(TASK GOAL): Below is a listing; print exactly its lines from the one containing "דיעות (461, 2099)" down to the one containing "Appointment (96, 154)", both inclusive, with every picture left out.

(INPUT):
• • • • •

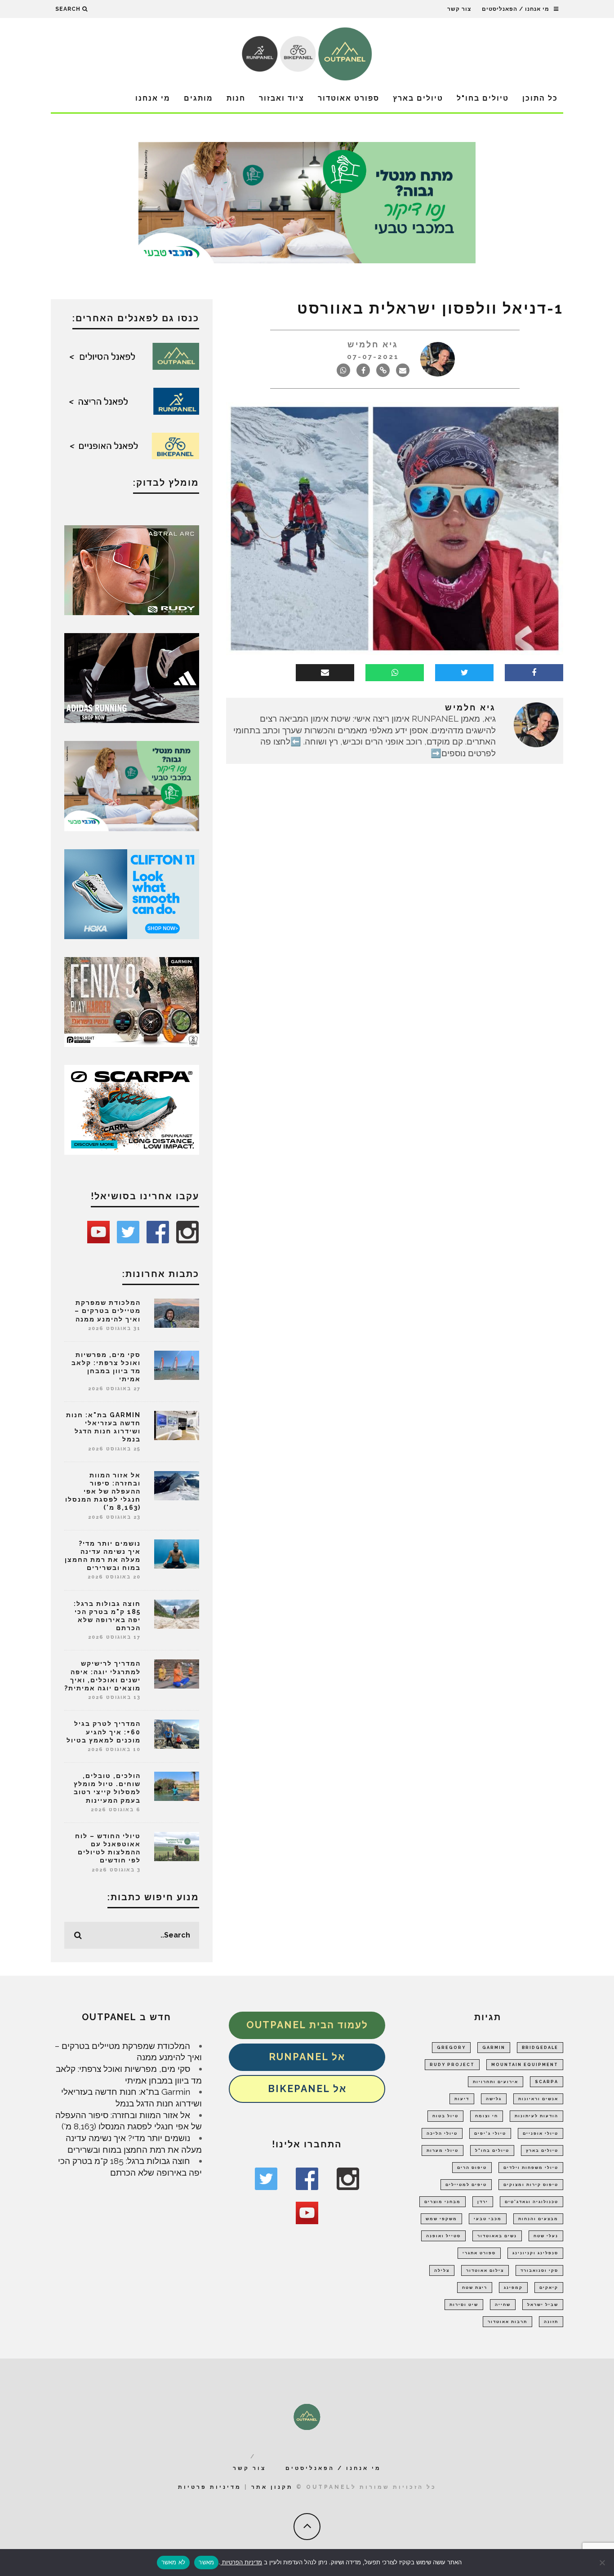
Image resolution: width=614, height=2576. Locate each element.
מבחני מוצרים (442, 2201)
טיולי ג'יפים (490, 2133)
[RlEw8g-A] (131, 1001)
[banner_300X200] (131, 893)
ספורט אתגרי (479, 2253)
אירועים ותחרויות (495, 2081)
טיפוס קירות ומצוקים (530, 2184)
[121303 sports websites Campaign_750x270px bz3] (307, 202)
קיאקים (548, 2287)
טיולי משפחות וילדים (530, 2167)
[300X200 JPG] (131, 677)
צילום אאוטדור (485, 2270)
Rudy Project (452, 2064)
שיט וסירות (463, 2304)
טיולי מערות (442, 2150)
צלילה (441, 2270)
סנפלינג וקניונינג (535, 2253)
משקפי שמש (441, 2219)
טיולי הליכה (442, 2133)
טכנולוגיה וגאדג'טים (531, 2201)
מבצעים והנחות (538, 2219)
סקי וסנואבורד (539, 2270)
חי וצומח (486, 2116)
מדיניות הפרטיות (241, 2562)
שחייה (503, 2304)
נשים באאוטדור (497, 2236)
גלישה (494, 2099)
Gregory (451, 2047)
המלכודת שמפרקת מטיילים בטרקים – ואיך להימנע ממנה (108, 1310)
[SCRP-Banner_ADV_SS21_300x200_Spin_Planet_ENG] (131, 1109)
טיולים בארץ (418, 98)
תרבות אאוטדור (507, 2321)
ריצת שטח (474, 2287)
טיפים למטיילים (466, 2184)
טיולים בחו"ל (483, 98)
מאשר (206, 2562)
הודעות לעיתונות (536, 2116)
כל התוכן (540, 98)
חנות (236, 98)
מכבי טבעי (488, 2219)
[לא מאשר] (602, 2562)
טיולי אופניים (540, 2133)
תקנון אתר (272, 2487)
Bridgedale (540, 2047)
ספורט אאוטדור (348, 98)
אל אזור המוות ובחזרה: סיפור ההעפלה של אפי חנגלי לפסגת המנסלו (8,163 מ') (103, 1492)
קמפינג (513, 2287)
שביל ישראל (542, 2304)
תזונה (551, 2321)
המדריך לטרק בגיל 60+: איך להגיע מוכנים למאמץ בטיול (104, 1731)
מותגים (198, 98)
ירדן (482, 2201)
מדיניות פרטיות (209, 2487)
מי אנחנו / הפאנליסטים (515, 9)
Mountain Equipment (524, 2064)
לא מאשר (173, 2562)
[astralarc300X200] (131, 569)
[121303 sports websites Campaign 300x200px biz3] (131, 785)
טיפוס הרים (472, 2167)
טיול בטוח (445, 2116)
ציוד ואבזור (281, 98)
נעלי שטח (546, 2236)
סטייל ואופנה (443, 2236)
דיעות (461, 2099)
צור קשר (459, 9)
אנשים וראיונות (538, 2099)
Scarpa (546, 2081)
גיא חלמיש (372, 344)
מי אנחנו (152, 98)
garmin (493, 2047)
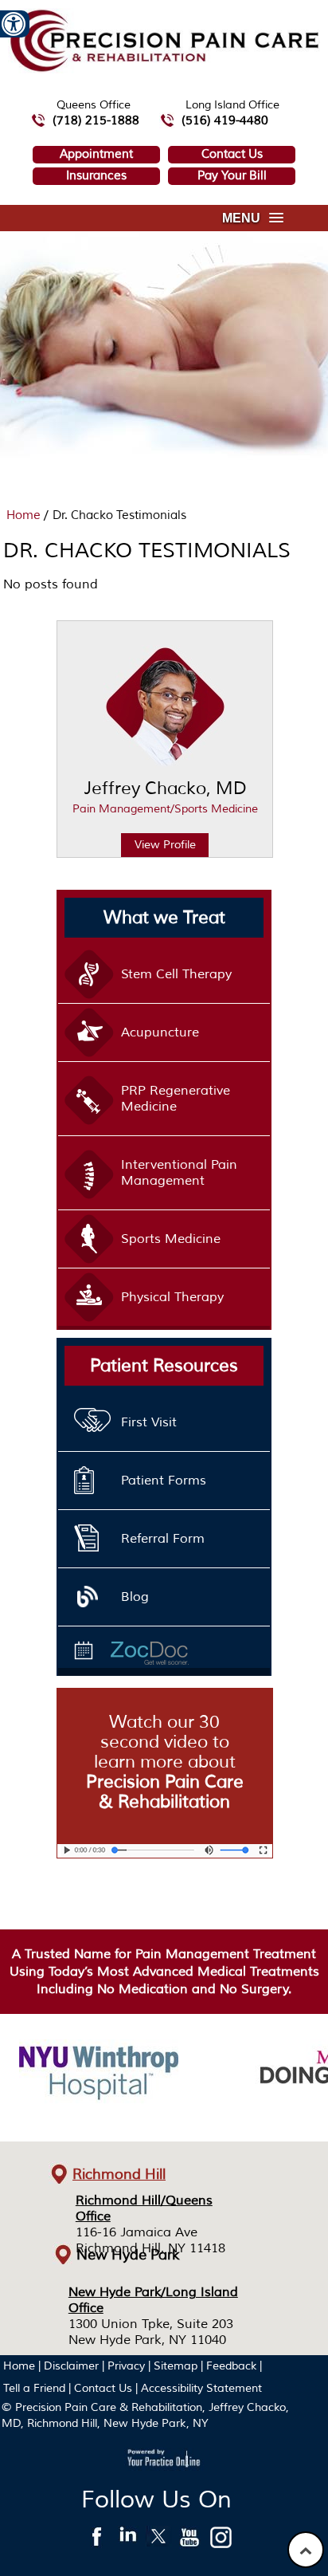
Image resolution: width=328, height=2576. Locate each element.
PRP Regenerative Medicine (175, 1099)
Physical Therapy (172, 1297)
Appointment (96, 154)
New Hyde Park (128, 2254)
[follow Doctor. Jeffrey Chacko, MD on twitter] (158, 2541)
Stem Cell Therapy (176, 974)
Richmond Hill (119, 2174)
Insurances (96, 175)
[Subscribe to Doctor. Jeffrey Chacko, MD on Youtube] (189, 2541)
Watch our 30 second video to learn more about (165, 1762)
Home (25, 515)
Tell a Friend (34, 2388)
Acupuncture (160, 1032)
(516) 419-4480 (225, 120)
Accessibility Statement (201, 2388)
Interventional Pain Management (179, 1173)
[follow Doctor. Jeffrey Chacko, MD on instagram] (220, 2541)
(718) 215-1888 (96, 120)
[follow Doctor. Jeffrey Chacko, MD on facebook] (96, 2541)
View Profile (165, 844)
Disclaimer (71, 2366)
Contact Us (232, 154)
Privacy (126, 2366)
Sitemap (175, 2366)
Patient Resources (164, 1366)
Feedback (231, 2366)
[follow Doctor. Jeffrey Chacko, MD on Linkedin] (127, 2541)
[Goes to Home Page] (163, 69)
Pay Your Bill (232, 175)
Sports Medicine (171, 1239)
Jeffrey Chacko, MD (165, 796)
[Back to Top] (305, 2549)
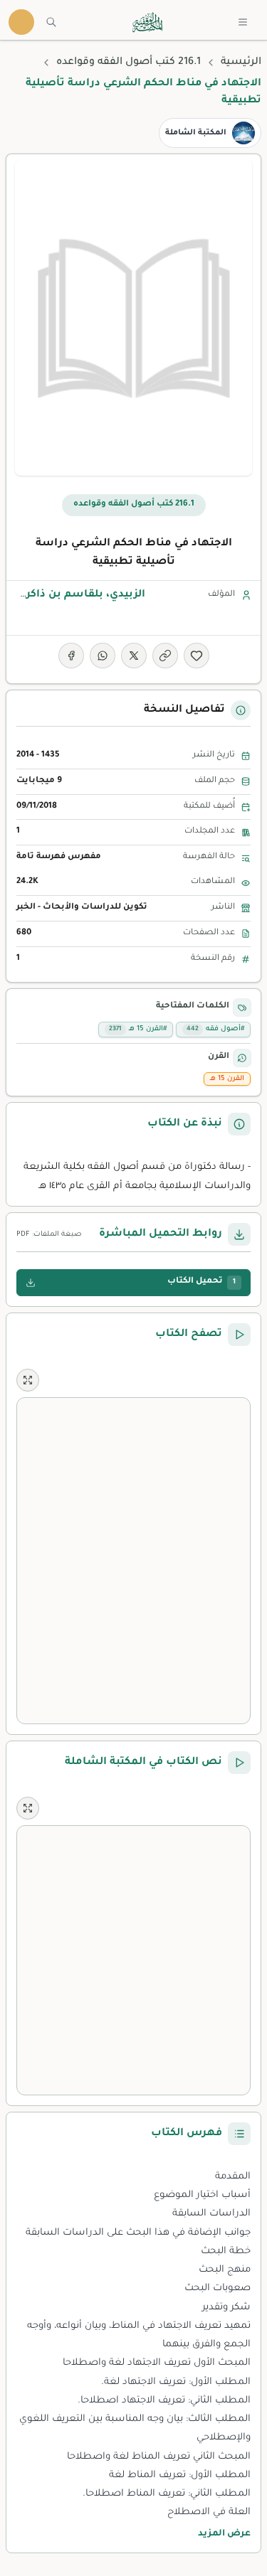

• • • • •

(ANSWER TO THIS EXERCISE):
דיעות (461, 2099)
צור קשר (459, 9)
אנשים וראיונות (538, 2099)
Scarpa (546, 2081)
גיא חלמיש (372, 344)
מי אנחנו (152, 98)
garmin (493, 2047)
Image resolution: width=328, height=2576. Locate each element.
PRP Regenerative Medicine (175, 1099)
Physical Therapy (172, 1297)
Appointment (96, 154)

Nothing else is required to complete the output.